Text segment below:

Introduction
Bacterial cytoplasmic membranes serve as the interface between the cell and the extracellular environment. They are essential for cell integrity in the face of environmental stress (Denichet al., 2003; Sun et al., 2012; Wang et al. , 2014). They also serve as the signaling platform for coordinating cellular responses to achieve cell homeostasis (Gohrbandt et al., 2022; Jung et al., 2018; Schneider et al., 2015). In many Gram-positive bacteria, branched-chain fatty acids (BCFAs) are the predominant fatty acids for membrane phospholipids under normal growth conditions (de Mendoza et al., 1993; Kaneda, 1991; Singh et al., 2008; Sun et al., 2012). In the human opportunistic pathogenStaphylococcus aureus , BCFA content is as high as 70% (Whittaker et al., 2005), with the balance mostly straight chain fatty acids and lower levels of cardiolipin and carotenoids (Schleifer & Kropenstedt, 1990; Sen et al., 2016). S. aureus cannot synthesize unsaturated fatty acids or desaturate saturated fatty acids. Thus BCFAs fluidize staphylococcal membranes to avoid membrane phase separation, protein segregation, and cell death (Gohrbandt et al., 2022). While the organism can incorporate host unsaturated fatty acids to support growth, it is unclear if this salvaging is sufficient to maintain full virulence during infection, since specific BCFAs promote the production of secreted and surface-associated factors via major regulators of virulence (Pendleton & Yeo et al., 2022).

End of Text segment.
Dataset content below:

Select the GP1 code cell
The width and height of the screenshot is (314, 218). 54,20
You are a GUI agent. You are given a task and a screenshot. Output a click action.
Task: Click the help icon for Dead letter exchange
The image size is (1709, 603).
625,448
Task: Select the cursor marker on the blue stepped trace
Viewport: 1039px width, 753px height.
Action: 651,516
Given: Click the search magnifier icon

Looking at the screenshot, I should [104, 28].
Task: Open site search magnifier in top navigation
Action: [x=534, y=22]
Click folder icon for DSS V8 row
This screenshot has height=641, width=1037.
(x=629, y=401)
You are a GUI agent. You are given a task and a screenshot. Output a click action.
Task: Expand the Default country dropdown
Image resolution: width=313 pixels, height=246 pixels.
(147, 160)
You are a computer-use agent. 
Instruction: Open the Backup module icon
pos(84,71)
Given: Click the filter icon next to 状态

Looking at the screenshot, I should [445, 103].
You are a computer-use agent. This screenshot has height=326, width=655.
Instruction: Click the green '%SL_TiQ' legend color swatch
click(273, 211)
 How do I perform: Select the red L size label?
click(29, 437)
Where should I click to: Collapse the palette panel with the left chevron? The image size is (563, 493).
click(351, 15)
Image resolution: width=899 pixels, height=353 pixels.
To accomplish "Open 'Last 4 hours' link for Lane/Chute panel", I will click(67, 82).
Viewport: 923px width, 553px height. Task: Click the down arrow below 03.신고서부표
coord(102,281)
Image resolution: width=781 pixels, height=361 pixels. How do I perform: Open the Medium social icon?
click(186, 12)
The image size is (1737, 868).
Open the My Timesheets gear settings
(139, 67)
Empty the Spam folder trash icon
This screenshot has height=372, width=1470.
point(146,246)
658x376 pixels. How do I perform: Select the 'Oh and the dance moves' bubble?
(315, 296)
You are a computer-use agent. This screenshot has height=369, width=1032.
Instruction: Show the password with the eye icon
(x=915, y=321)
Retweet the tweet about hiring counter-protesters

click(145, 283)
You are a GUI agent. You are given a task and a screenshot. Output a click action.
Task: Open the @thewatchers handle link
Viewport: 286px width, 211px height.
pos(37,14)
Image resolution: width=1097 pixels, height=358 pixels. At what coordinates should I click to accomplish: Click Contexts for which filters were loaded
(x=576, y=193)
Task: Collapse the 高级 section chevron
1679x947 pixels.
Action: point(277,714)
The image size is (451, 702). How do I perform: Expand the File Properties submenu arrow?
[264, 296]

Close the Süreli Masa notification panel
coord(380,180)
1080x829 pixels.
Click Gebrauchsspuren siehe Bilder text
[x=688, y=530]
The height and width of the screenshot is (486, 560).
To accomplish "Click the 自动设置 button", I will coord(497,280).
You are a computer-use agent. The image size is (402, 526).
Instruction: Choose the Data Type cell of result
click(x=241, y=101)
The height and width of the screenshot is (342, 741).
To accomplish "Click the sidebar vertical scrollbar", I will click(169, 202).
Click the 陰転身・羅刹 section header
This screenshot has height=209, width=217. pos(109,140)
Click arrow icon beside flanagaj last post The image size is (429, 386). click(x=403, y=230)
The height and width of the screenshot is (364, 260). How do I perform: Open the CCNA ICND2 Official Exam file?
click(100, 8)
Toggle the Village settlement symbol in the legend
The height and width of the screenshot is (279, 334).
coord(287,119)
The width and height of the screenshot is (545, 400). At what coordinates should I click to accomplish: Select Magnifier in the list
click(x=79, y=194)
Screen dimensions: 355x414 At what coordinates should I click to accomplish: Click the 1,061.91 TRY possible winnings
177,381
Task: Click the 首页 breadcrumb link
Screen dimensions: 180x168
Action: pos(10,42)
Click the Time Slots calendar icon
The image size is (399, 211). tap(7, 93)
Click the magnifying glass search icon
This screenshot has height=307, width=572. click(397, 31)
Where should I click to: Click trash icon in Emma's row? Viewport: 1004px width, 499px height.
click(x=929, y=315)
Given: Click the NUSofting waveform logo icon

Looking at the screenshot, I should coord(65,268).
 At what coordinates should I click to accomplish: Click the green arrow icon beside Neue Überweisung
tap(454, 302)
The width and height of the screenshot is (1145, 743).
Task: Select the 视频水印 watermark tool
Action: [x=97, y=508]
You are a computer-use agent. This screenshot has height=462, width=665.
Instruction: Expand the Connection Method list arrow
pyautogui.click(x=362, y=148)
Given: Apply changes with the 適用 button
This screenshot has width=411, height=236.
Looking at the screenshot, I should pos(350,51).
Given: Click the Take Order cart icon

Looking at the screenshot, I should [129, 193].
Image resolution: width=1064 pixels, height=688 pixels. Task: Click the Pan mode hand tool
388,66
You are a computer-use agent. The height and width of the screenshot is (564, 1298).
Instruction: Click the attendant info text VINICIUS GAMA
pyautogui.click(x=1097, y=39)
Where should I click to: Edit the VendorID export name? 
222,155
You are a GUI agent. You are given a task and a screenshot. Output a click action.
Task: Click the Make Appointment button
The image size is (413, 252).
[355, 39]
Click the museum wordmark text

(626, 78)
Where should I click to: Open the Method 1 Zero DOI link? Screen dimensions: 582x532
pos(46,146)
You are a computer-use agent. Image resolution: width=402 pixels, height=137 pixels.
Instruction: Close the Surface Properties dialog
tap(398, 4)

End of Dataset content.

Exercise instructions:
A. Please list every outcome that, according to the bacterial membrane introduction, BCFAs help staphylococcal membranes avoid.
B. Carry on the bacterial membrane introduction past its last sentence.

Answers for the tasks:
A. Membrane phase separation, protein segregation, and cell death.

B.
The synthesis of BCFAs starts with the branched-chain amino acids isoleucine, leucine, and valine. Following transamination by IlvE, the respective α-keto acids undergo oxidative decarboxylation to branched-chain carboxylic acids and subsequent activation to their acyl-CoA derivatives. This series of reactions is catalyzed by the branched-chain α-keto acid dehydrogenase complex (BKDH). These acyl-CoAs are primed by FabH, catalyzing condensation of acyl-CoA with malonyl-ACP. The resulting β-ketoacyl-ACP is elongated by the type II fatty acid synthase (FASII) prior to incorporation into phospholipids(Fig 1)(Parsons & Rock 2013). BCFAs can be classified as iso (i ) or anteiso (a ) depending on the location of the methyl group in their structure and the fatty acids a 15:0 and a 17:0 derived from isoleucine are the most abundant in the S. aureus membrane (Kaneda, 1991).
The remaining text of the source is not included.